• **Data supplied**:
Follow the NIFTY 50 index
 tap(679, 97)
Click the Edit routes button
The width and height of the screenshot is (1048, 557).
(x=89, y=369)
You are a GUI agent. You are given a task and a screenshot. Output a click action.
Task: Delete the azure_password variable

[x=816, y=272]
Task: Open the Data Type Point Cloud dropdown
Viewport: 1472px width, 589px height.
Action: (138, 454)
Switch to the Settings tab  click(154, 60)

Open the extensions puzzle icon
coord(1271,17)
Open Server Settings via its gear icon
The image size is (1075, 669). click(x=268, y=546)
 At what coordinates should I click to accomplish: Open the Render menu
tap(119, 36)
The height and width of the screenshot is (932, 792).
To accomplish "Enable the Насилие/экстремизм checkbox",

• **Exercise**: From the line that contains "Open the extensions puzzle icon" through the final line of the material, copy every line exactly, including both ends.

• **Output below**:
Open the extensions puzzle icon
coord(1271,17)
Open Server Settings via its gear icon
The image size is (1075, 669). click(x=268, y=546)
 At what coordinates should I click to accomplish: Open the Render menu
tap(119, 36)
The height and width of the screenshot is (932, 792).
To accomplish "Enable the Насилие/экстремизм checkbox",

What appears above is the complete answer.